Descrizione del compito:
Ricopia per intero e senza alcuna modifica il brano su Lisbona e Béla Guttmann.

Segmento del documento:
_ _ _ _

Os Santos Populares
I Lisboetas (o meglio gli Alfacinhas) sono il risultato di secoli di contaminazioni etniche arabo-latine e non solo, e di superstizioni non se ne fanno davvero mancare: sostengono che la statua sia stata edificata per proteggere la capitale dagli eventi sismici che in passato distrussero i due terzi della città, e finora sembra aver svolto egregiamente il suo compito.
Nel maggio 1959, calcisticamente parlando, ci fu un altro tipo di terremoto che sconvolse i cittadini dei due principali centri urbani Lusitani: l’allenatore dei Dragões, l’ungherese di origine ebraiche, Béla Guttmann, firmò per il Benfica poco prima che fosse disputata la finale della Taça de Portugal: ironia della sorte, il Porto era chiamato ad affrontare proprio il Benfica.

_ _ _ _

Dati forniti:
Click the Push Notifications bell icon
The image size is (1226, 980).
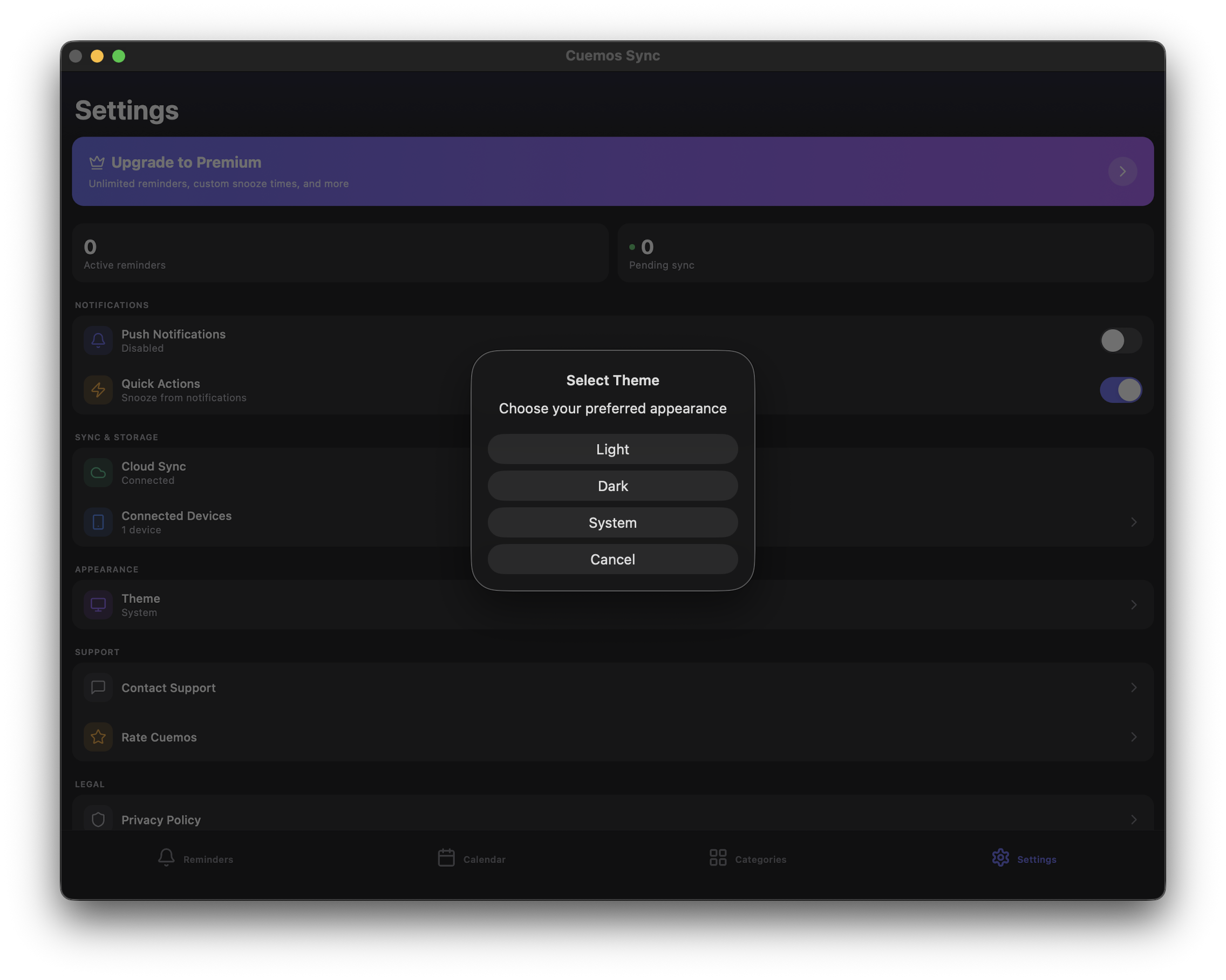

_ _ _ _

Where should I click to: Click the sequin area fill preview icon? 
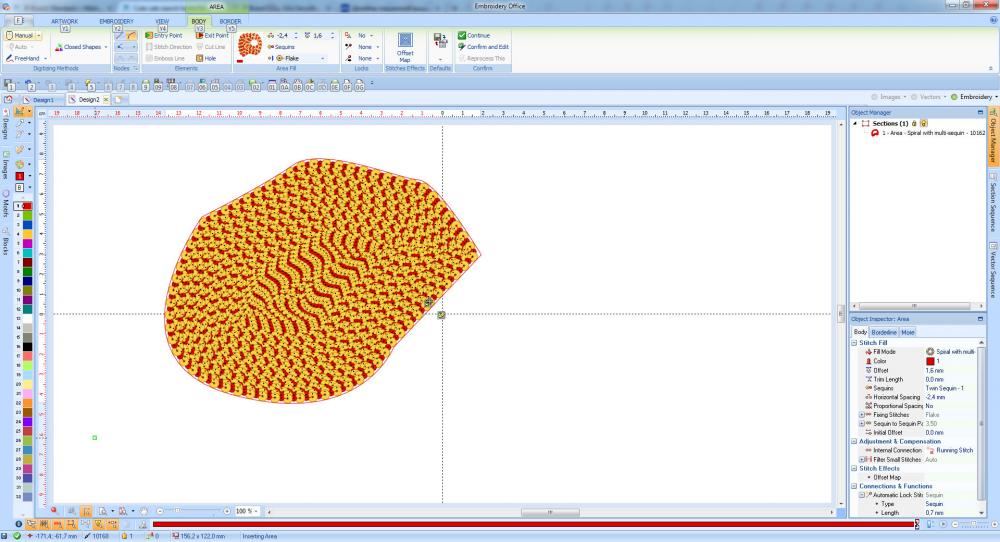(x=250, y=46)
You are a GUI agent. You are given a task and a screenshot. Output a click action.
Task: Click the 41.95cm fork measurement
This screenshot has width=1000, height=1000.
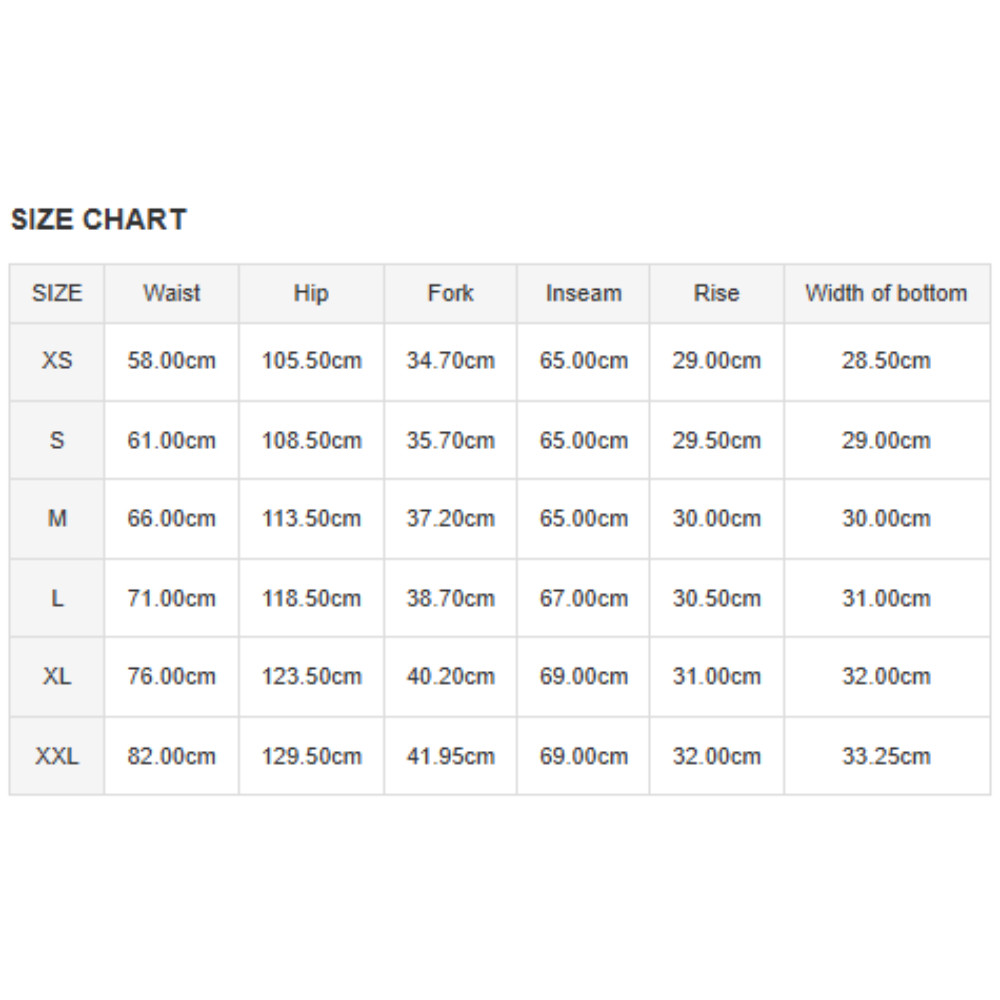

_ _ _ _

Soluzione dell'esercizio:
Os Santos Populares
I Lisboetas (o meglio gli Alfacinhas) sono il risultato di secoli di contaminazioni etniche arabo-latine e non solo, e di superstizioni non se ne fanno davvero mancare: sostengono che la statua sia stata edificata per proteggere la capitale dagli eventi sismici che in passato distrussero i due terzi della città, e finora sembra aver svolto egregiamente il suo compito.
Nel maggio 1959, calcisticamente parlando, ci fu un altro tipo di terremoto che sconvolse i cittadini dei due principali centri urbani Lusitani: l’allenatore dei Dragões, l’ungherese di origine ebraiche, Béla Guttmann, firmò per il Benfica poco prima che fosse disputata la finale della Taça de Portugal: ironia della sorte, il Porto era chiamato ad affrontare proprio il Benfica.